Exercise goal: Search the records for the word "button" and copy every line in which it occurs.

(Stored data entries)

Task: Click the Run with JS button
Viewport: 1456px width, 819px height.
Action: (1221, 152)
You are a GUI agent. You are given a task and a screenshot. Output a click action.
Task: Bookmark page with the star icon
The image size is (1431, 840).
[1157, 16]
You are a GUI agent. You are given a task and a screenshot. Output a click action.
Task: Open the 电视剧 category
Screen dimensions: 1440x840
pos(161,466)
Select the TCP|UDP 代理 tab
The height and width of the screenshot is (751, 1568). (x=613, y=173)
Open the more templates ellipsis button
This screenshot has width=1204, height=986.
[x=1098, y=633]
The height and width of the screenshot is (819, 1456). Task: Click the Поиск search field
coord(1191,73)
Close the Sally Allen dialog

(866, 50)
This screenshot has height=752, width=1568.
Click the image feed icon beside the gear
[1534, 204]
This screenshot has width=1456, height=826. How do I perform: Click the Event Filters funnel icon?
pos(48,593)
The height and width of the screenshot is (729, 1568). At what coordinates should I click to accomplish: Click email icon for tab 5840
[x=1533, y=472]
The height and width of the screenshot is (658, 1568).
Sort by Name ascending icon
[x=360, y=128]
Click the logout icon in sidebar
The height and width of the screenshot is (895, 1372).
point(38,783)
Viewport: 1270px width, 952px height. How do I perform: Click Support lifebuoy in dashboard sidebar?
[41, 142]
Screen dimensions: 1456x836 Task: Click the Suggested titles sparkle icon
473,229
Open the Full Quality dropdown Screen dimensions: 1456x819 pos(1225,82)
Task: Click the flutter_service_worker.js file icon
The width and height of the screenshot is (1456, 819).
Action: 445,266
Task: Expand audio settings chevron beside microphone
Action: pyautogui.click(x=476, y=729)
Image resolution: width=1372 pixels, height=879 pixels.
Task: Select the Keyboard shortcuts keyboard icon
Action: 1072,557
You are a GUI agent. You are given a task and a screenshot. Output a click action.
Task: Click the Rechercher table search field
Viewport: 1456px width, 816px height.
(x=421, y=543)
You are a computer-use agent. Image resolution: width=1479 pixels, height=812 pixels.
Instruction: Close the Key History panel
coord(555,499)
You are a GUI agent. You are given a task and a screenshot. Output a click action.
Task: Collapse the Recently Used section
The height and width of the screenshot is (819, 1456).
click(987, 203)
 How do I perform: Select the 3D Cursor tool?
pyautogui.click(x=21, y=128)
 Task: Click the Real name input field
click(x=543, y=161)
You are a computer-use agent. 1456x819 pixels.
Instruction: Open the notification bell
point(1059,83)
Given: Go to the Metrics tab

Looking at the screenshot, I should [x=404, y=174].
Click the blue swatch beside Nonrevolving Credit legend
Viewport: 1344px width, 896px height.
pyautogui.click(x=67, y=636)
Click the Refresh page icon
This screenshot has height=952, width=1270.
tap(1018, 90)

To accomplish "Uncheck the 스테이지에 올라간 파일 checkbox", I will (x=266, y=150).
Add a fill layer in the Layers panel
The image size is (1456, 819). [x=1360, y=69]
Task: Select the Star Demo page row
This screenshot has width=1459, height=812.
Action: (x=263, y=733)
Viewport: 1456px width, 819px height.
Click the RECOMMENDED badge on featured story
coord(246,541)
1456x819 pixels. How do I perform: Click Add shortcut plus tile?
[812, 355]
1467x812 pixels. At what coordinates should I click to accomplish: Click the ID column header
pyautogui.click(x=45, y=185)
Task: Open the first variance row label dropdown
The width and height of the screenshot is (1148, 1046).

Response to this task:
Task: Click the Run with JS button
Open the more templates ellipsis button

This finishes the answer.